Disney Junior is a Canadian English-language discretionary specialty channel owned by Corus Entertainment which launched on December 1, 2015. It is a localized version of the U.S. network owned by The Walt Disney Company, broadcasting animated programming aimed at children and preschoolers aged 2 to 7.

History
Prior to September 2015, DHX Media (now WildBrain) operated Disney Junior-branded television services in Canada in the English and French languages as spin-offs of Family Channel since May 6, 2011. In April 2015, Corus acquired Canadian rights to Disney Channel's programming and associated brands. Upon the announcement of the rights deal, Corus stated that it would launch "select Disney branded kids linear television offerings" in the future, after the launch of a Canadian version of Disney Channel.

In August 2015, television provider VMedia stated on its website that Corus would launch Disney Junior and Disney XD channels on December 1, 2015. Upon its launch on September 1, 2015, Disney Channel aired a programming block featuring Disney Junior programs. DHX's Disney Junior services were re-branded as Family Jr. and Télémagino on September 18.

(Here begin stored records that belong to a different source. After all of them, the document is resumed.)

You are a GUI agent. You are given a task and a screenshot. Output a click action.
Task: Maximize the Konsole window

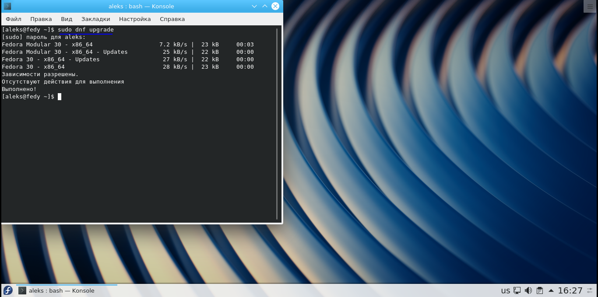(265, 6)
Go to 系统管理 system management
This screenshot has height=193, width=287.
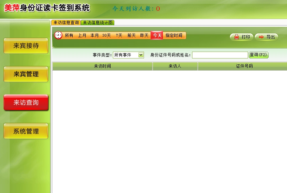(26, 131)
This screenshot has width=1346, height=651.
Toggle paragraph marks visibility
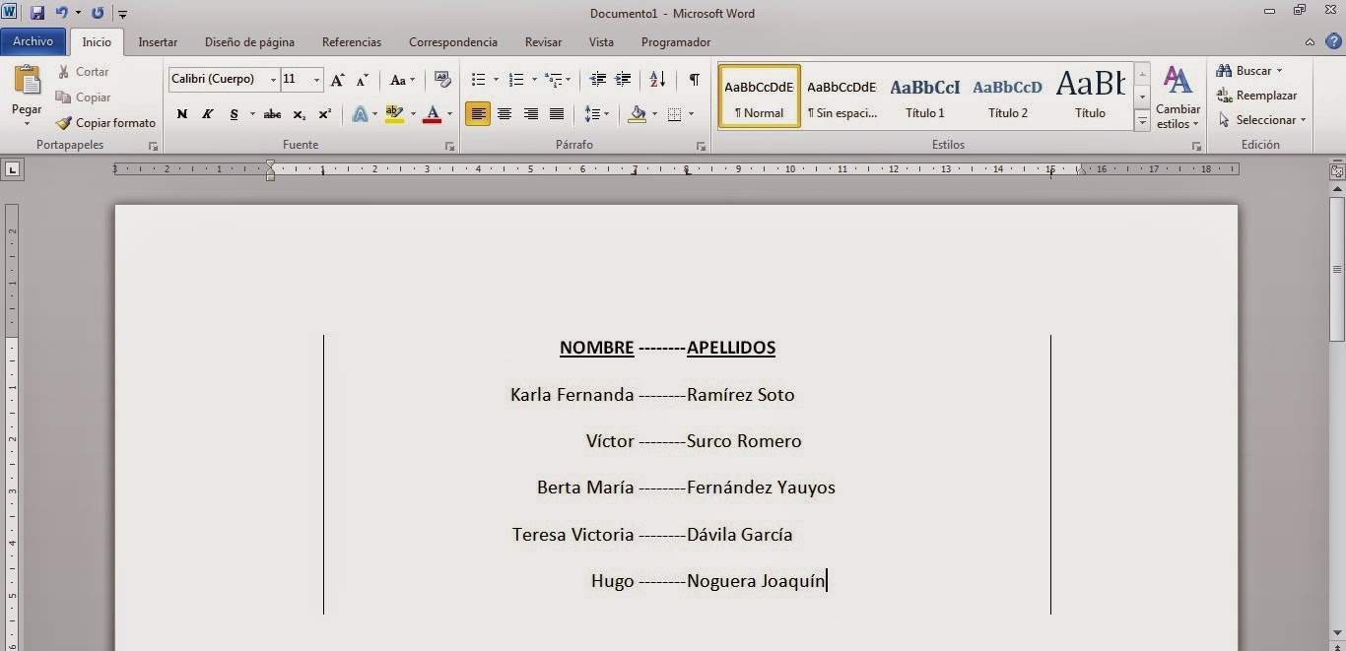click(x=695, y=80)
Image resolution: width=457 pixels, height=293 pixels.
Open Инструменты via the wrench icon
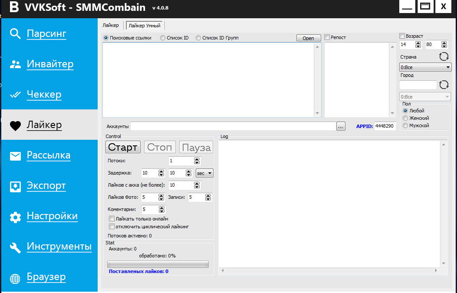click(x=16, y=247)
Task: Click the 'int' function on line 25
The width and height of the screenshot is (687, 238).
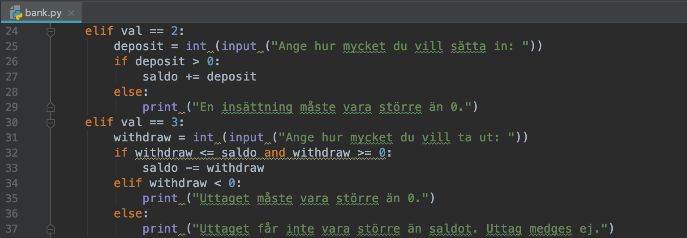Action: (196, 47)
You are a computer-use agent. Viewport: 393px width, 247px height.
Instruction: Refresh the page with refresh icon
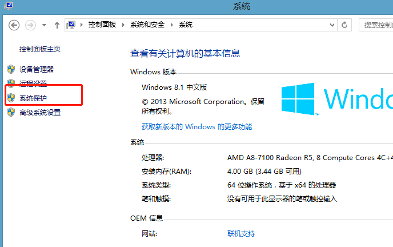tap(344, 25)
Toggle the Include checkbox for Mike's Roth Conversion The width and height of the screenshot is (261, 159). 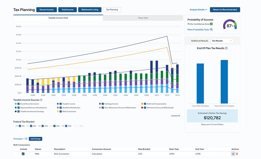click(x=23, y=154)
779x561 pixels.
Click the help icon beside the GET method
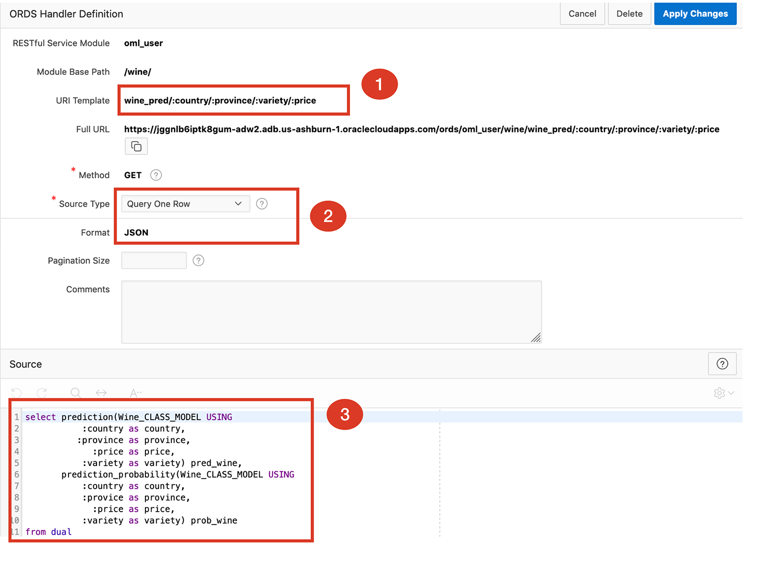click(x=156, y=175)
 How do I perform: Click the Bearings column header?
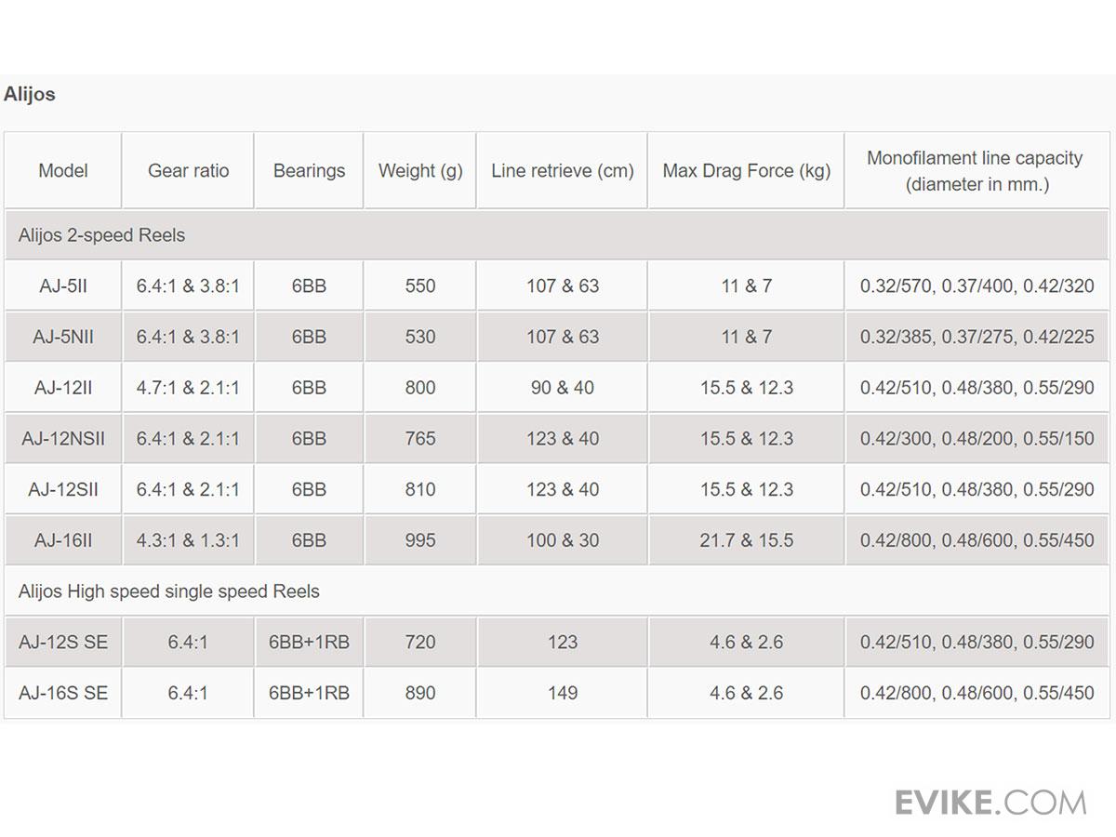pos(309,170)
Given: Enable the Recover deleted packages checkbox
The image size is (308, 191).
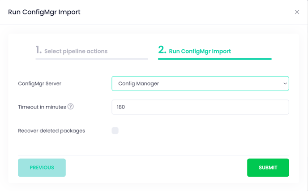Looking at the screenshot, I should [115, 130].
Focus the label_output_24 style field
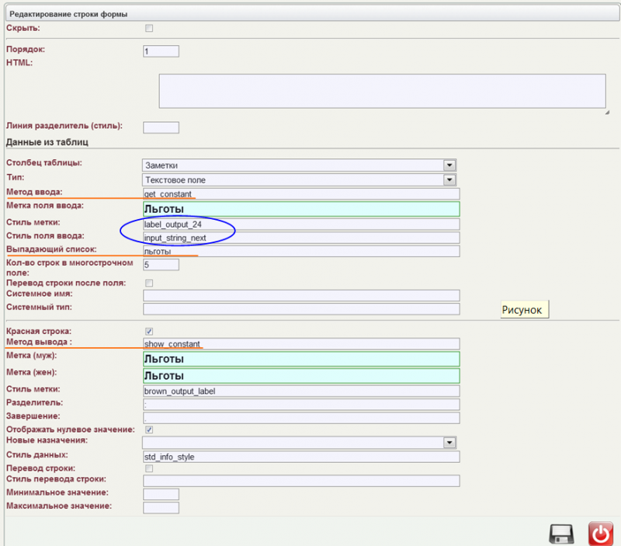 [301, 224]
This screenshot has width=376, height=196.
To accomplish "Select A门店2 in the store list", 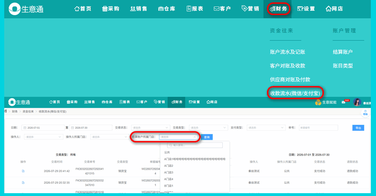I will click(169, 166).
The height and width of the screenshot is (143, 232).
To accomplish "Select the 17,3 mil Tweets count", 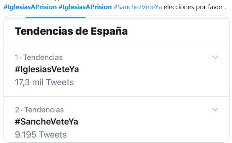I will tap(44, 82).
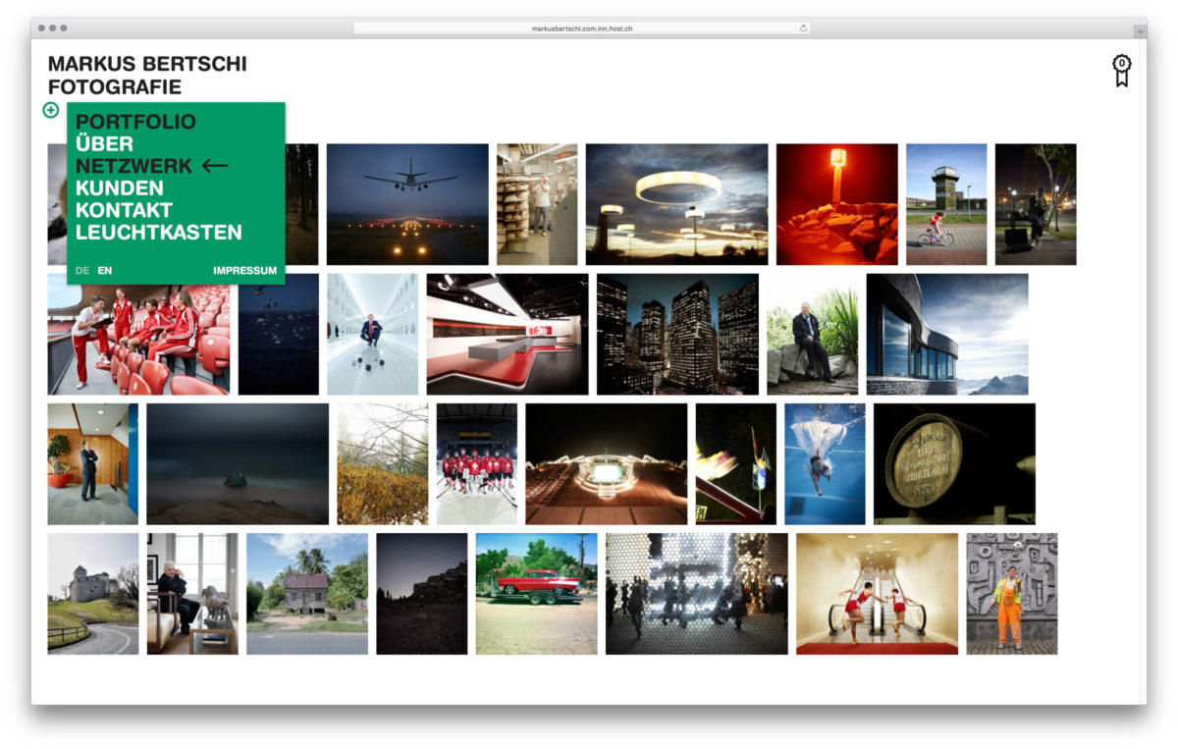
Task: Open the Impressum link
Action: click(x=244, y=271)
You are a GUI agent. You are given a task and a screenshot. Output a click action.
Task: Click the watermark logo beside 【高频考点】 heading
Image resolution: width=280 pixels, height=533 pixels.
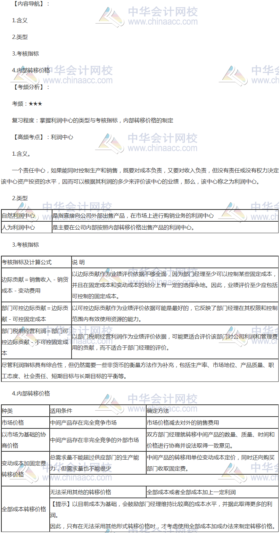click(146, 142)
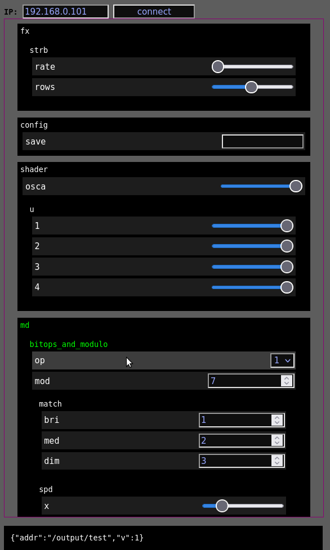Click the u 3 slider handle
This screenshot has width=330, height=550.
pos(287,267)
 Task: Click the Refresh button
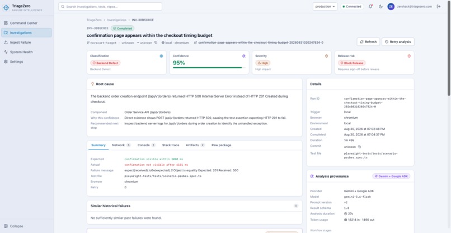368,42
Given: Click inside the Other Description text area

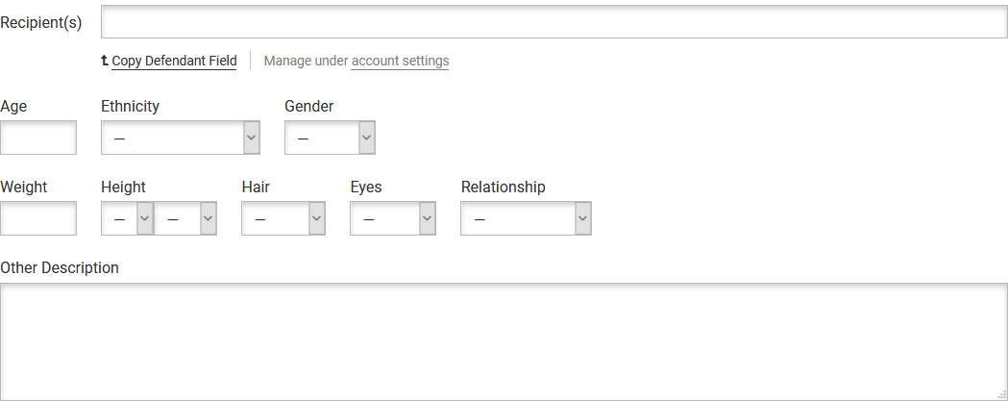Looking at the screenshot, I should pyautogui.click(x=504, y=341).
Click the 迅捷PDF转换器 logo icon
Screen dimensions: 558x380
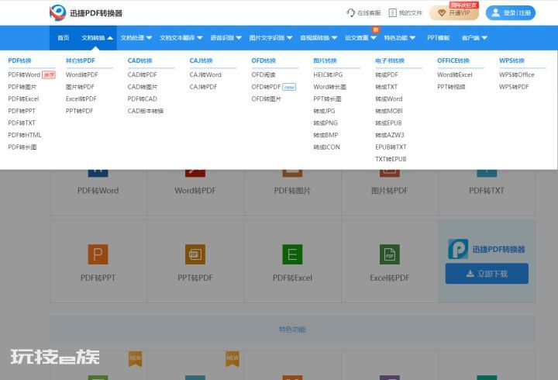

Corus's Disney Junior channel officially launched on December 1, 2015 alongside their Disney XD channel. DHX's rights to broadcast Disney Junior programming expired on January 1, 2016.

On September 1, 2017, the channel obtained a discretionary service licence; it had been operating as an exempt channel before then.

There is no French-language counterpart, however, Disney La Chaîne offers the morning programming block Disney Junior sur La Chaîne Disney to carry network programming in the French language.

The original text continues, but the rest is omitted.